More control over which measures are consider empty for the sake of "hide empty staves"

• Nov 10, 2021 - 15:11
Reported version
3.6
Type
Functional
Frequency
Once
Severity
S5 - Suggestion
Reproducibility
Always
Status
active
Regression
No
Workaround
Yes
Project

The "Hide empty staves" function doesn't hide staves containing only invisible notes. But when creating cue notes you are adding invisible notes, thereby preventing the staff to be hidden. Very problematic because, if an instrument is silent for many bars, you often both want to hide it from the score and give him cue notes before re-entering. Cue notes will cause the staff to show earlier than intended (see image). Marked as a "major" issue because it effectively prevents from making independent layout choices in score and parts, which is fundamental.

Suggest adding an option to the "Hide empty staves" function:
- Hide emptys staves (default: off)
Don't hide empty svates in first system (default: off)
Always show bracked for single staff (default: off)
Hide staves with only invisble notes (default: off for old scores, for backwards compatibility, but on for new scores)

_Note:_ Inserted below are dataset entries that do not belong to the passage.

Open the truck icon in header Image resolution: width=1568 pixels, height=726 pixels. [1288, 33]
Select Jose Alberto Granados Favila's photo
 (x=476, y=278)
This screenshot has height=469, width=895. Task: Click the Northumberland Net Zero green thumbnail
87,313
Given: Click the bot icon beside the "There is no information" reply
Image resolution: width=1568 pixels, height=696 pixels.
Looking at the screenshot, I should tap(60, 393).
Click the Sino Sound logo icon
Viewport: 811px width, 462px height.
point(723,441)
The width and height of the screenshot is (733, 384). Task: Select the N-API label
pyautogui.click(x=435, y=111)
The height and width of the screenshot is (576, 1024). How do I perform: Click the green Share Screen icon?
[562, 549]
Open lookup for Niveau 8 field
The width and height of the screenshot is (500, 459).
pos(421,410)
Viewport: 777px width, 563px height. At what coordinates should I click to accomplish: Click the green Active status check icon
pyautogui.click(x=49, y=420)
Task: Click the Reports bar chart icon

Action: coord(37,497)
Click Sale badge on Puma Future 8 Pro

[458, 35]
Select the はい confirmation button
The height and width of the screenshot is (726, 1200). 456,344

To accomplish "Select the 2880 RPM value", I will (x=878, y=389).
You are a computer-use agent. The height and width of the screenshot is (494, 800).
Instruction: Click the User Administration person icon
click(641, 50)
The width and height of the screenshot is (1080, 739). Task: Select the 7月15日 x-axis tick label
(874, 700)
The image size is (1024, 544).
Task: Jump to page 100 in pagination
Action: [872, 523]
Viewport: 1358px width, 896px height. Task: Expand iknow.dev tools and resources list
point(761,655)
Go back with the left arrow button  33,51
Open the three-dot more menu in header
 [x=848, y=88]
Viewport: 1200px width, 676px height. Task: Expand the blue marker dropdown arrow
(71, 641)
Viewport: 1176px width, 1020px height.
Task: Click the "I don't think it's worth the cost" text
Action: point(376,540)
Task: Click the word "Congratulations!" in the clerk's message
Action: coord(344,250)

Only current workaround: double each instrument on two staves, one intended for the score (without cue notes), on intended for the part (with cue notes). Possible, but very cumbersome.

Attachment Size
pic.png 933.67 KB

Comments

Status active duplicate

This isn't a bug - it's sometimes good that invisible notes prevent a staff from hiding (some use this for that very purpose!). But indeed, it would also be good to have better support for cue notes, and to have the fact they are cues - not just the fact that they are invisible - be the trigger. Such a feature could possibly also include a way to link the cues to the source staff, automatically make them silent, etc. See for instance [#317227].

Title Cue notes on a part prevent from hiding staff in the score More control over which measures are consider empty for the sake of "hide empty staves"
Severity S3 - Major S5 - Suggestion

As per discussion in forum, though, I'll leave this open as a suggestion for a new feature specifically relating just to invisible notes (eg, style setting "consider staves with only invisible notes to be empty"). I'd still rather see a "real" cue solution, but solving this problem in the interim could still be worthwhile.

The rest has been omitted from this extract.